Selective Laser Capsulotomy Complications: Management And Prevention
Published 2023 - 41st Congress of the ESCRS
Reference: PO0328 | Type: Free paper | DOI: 10.82333/7xm4-ra44
Authors: Davide Romano* 1 , Francesco Semeraro 1 , Vito Romano 1
1University of Brescia,Brescia,Italy
Purpose
To report how to manage and prevent the incomplete laser cut and following uncut tags of anterior capsular lens, performed using the selective laser capsulotomy (SLC).
Setting
Eye Clinic, Department of Medical and Surgical Specialties, Radiological Sciences, and Public Health, University of Brescia, Italy
Methods
We describe three possible approaches: peeling the anterior capsulotomy disc with forceps, breaking the tags using the cystotomy needle tip, or cutting them using a 23-G vitrectomy scissors.
Results
Using the 23-G vitrectomy scissors resulted in no complication. Peeling the anterior capsulotomy using the forceps instead caused zonular stress with subsequent risks of zonular dialysis, whereas using the cystotomy needle tip resulted in irregular capsulotomy rim and weakness all along the capsulotomy edge where micro tears caused a tear during the rest of cataract surgery.

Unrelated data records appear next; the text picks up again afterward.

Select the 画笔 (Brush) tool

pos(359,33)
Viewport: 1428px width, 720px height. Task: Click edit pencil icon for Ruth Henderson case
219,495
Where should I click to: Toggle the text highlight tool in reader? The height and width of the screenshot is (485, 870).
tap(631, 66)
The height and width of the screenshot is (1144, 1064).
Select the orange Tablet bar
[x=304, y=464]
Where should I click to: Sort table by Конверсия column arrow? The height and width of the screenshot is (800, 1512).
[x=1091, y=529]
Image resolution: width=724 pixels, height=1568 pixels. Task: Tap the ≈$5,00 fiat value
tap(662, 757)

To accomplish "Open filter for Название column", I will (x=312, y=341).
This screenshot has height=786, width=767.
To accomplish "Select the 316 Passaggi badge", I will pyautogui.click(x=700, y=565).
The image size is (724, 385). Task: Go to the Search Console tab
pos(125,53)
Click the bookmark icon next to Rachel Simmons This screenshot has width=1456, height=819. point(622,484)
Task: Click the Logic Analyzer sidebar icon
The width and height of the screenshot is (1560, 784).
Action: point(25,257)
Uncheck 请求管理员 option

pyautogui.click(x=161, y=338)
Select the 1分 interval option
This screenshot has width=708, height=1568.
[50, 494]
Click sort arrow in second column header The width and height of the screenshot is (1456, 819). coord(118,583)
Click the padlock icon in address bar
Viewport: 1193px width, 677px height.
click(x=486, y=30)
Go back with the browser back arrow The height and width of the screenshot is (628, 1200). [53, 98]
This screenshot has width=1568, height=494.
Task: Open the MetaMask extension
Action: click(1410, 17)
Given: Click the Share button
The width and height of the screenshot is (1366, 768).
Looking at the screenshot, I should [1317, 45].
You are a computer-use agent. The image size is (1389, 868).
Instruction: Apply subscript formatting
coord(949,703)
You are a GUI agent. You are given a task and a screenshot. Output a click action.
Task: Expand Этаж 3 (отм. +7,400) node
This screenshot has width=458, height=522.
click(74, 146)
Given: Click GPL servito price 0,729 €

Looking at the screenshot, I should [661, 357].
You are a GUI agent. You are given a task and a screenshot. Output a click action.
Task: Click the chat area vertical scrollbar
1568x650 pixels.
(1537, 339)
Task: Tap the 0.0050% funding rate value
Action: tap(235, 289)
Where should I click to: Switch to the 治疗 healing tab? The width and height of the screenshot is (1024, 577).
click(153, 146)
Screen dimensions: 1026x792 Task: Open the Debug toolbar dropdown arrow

To obtain a correct focus of the red laser spot, the surgeon needs to look at the sharpness of the red laser spots on the top of the inverted V shape and to avoid any eye tilting. An incorrect matching of laser red spots, with subsequent no evident inverted V shape at time of the capsulotomy, will lead to an incomplete laser cut with multiple and/or large tags.
Conclusions
Incomplete laser cut and subsequent discontinuous capsulotomy results in the presence of multiple tags which create strong adherence between the central capsulotomy disc and the peripheral capsule. Key steps of the procedure to prevent an incomplete laser cut, which are the anterior lens capsule staining and laser beam focusing, and how to correctly manage them, which may shorten the learning curve and enhance the outcomes.